The starting point of diagnosis of Downs Syndrome is a simple assessment of the mother as early as 3rd month of pregnancy by a blood test to measure the levels of certain pregnancy hormones in the mother’s blood (The Double Marker Test). At the same time, a further review of the baby through an ultrasonography examination is done (The Nuchal Translucency Scan), which assesses the fluid at the back of the baby’s neck All babies will have some fluid here, but in babies with Downs syndrome the fluid tends to be increased.
The most accurate way of estimating the risk is by combining the information from mother’s age, nuchal scan & double marker test in an internationally patented software ( Perkin Elmer System) to detect up about 90% of the babies with Downs syndrome & other Chromosomal Disorders.
Is Diagnosis of problems like Thalassemia possible before birth of baby ?
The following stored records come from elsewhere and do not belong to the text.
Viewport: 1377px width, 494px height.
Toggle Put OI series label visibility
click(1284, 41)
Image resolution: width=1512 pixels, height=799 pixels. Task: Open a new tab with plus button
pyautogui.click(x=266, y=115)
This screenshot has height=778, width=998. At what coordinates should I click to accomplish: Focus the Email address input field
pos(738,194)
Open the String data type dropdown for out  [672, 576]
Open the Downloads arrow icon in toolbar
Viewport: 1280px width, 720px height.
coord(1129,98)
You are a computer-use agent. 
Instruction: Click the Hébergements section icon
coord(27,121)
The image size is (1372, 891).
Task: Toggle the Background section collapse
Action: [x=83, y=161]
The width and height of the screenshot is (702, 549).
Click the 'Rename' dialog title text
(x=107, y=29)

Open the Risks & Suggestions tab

Conditions like Thalassemia is a major health problem in our society with about 10000 thalassemic children are born every year. More than 1:25 people are carriers of thalasemia gene in our city. If a child is born between two carrier parent, there is 25 % chance of that child being a sufferer of thalesemia. Thalassemia is major killer disease with reduced life expectancy and significant handicap.
The child can not live without multiple blood transfusions and lots of social support. Each month the private treatment cost may run upto Rs 15000 or more. As the families are getting more and more nuclear, society can least afford many sufferers of conditions like these. As the experience in developed countries showed, with a proper system of prenatal (before birth ) diagnosis , it is possible to significantly reduce the incidence of these conditions to the benefit of the society.
What can be done if diagnosis of congenital abnormalities or hereditary conditions made before birth ?
Some of the congenital abnormalities are not compatible with life. Detecting them at a very early stage of life inside mother’s uterus enable parents to opt for termination of pregnancy which can prevent subsequent complication and mental trauma .
On the other hand, many of the congenital conditions of the babies are amenable to life saving corrective treatment either inside the uterus or immediately after birth, if there is a diagnosis done early during the pregnancy. On the other hand if a chromosomal or genetic condition is diagnosed before birth, not much can be done to correct it. However, diagnosing and terminating the pregnancy very early can prevent subsequent consequences of raising an abnormal child.
Why Fetal Master Health Check up is necessary ?
“Fetal Master Health Check up” offering top class obstetric specific ultrasound scanning that includes,
- Combined 1st Trimester Screening- with NT Scan with Double Marker Test (Fully Accredited with Fetal Medicine Foundation of London, Both for Ultrasound & Biochemistry) – Done between 11-14 weeks of pregnancy
- Quadruple Test – for those women who present after 14 weeks upto 21 weeks as an alternative to Combined 1st Trimester Screening for Downs Screening
- Detail Anatomy / Anomaly Scan – Done Between 18-22 weeks
- Fetal Well Being Assessment with Colour Doppler Study – Done between 32-36 weeks
For a Screening Programme like “Fetal Master Health Check up “ to be successful, it has to be universal, ie. to offer the test to every single pregnant women, as the statistics shows majority of fetal abnormalities will still come from low risk group, like young adult women.